◆ **Problem details**
Reproduce exactly, and solely, the lines running from the top of the data below through the line with "You are a computer-use", both inclusive. Omit pictures.

◆ **Source material**
****
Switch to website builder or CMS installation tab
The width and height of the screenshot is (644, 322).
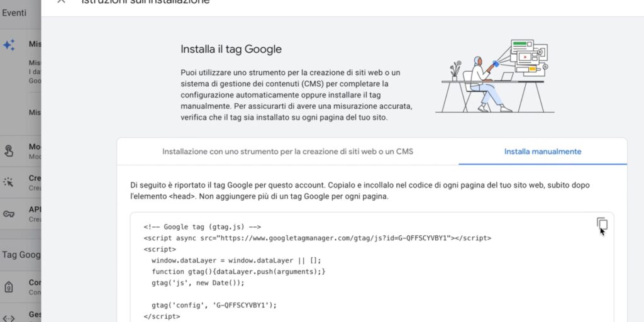[x=287, y=152]
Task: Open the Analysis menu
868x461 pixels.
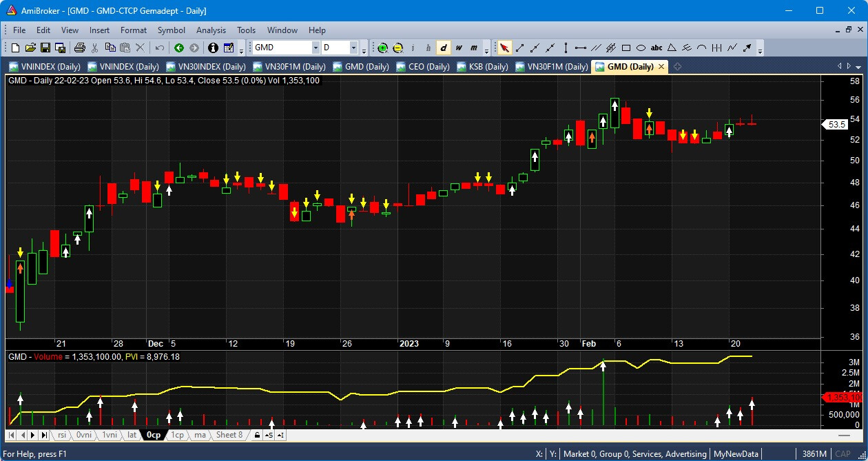Action: tap(211, 30)
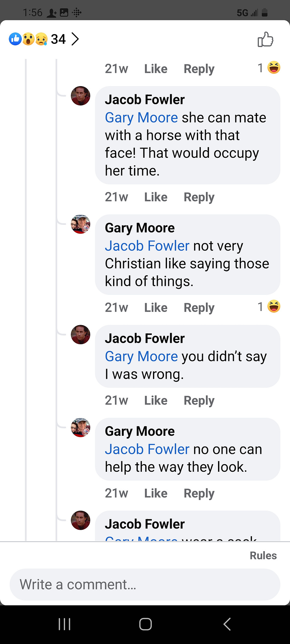Open the group Rules link
This screenshot has height=644, width=290.
pyautogui.click(x=263, y=555)
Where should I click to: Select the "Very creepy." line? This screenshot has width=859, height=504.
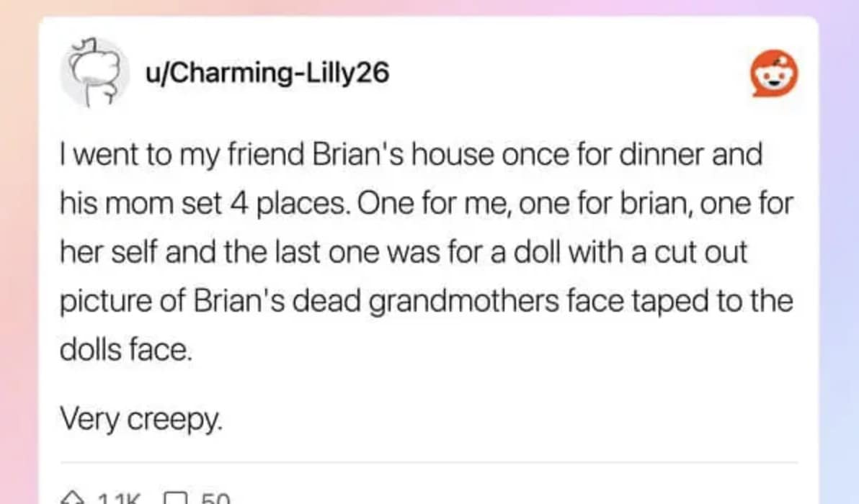[141, 418]
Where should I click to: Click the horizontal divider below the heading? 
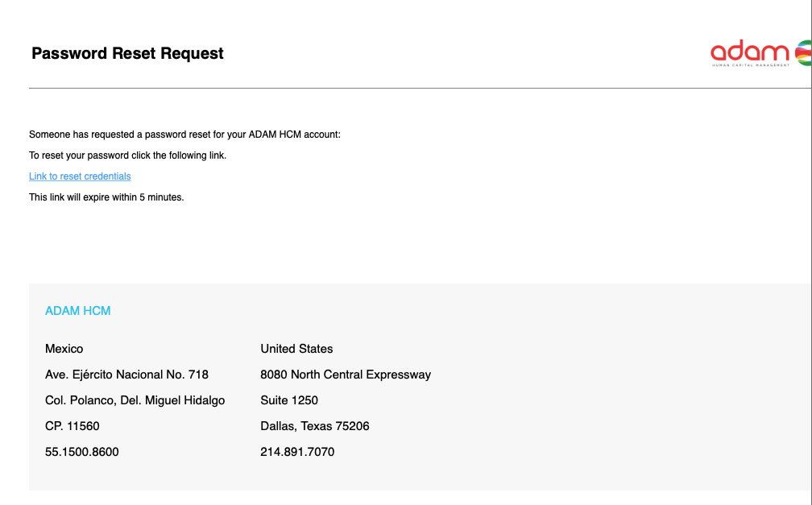(420, 88)
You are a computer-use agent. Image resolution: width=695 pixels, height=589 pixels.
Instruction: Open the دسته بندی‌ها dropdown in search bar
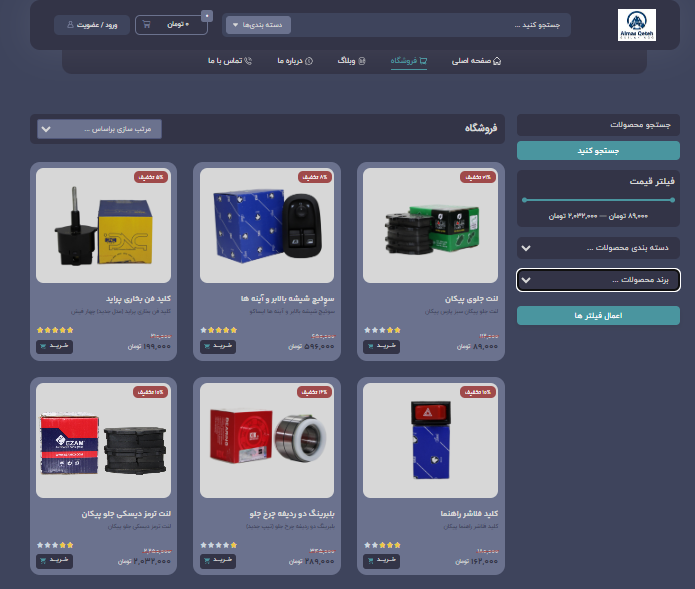click(x=257, y=24)

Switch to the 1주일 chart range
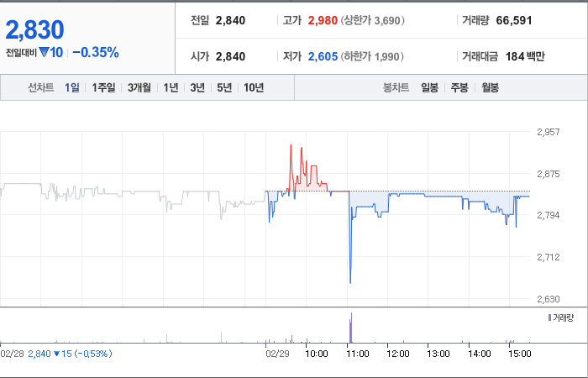[103, 87]
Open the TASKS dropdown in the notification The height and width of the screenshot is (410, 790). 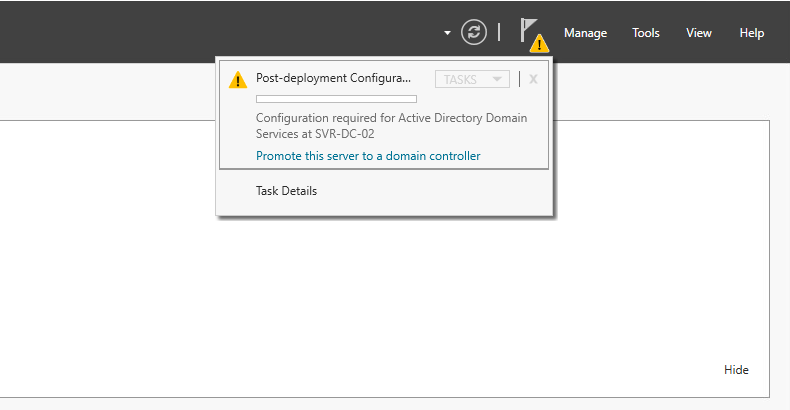(x=472, y=79)
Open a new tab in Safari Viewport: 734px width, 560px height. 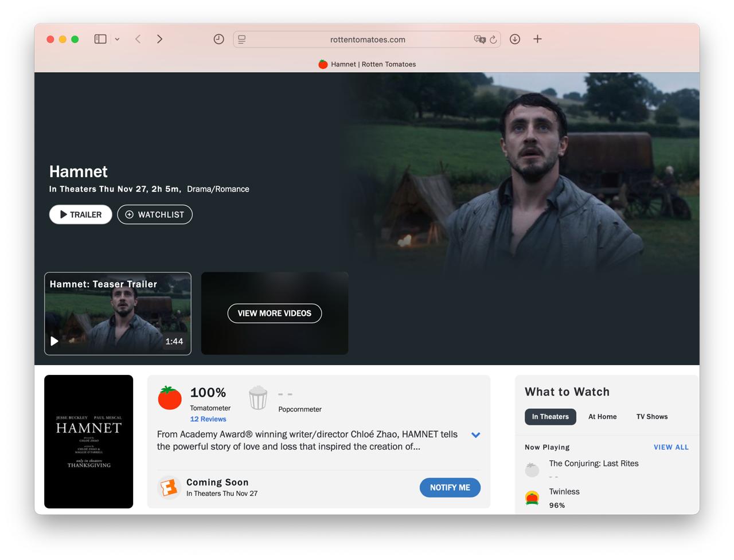(537, 39)
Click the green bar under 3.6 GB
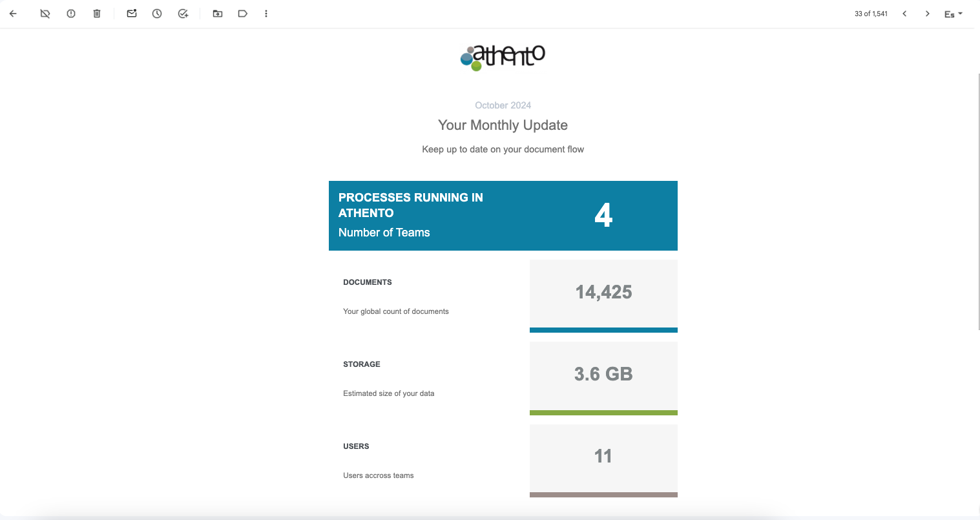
****
◆ **Response**
Switch to website builder or CMS installation tab
The width and height of the screenshot is (644, 322).
[x=287, y=152]
Task: Open the Analysis menu
868x461 pixels.
Action: tap(211, 30)
Open the group Rules link
This screenshot has height=644, width=290.
pyautogui.click(x=263, y=555)
Where should I click to: Select the "Very creepy." line? This screenshot has width=859, height=504.
[141, 418]
Where should I click to: Click the horizontal divider below the heading? 
(420, 88)
You are a computer-use agent. Image resolution: width=695 pixels, height=589 pixels.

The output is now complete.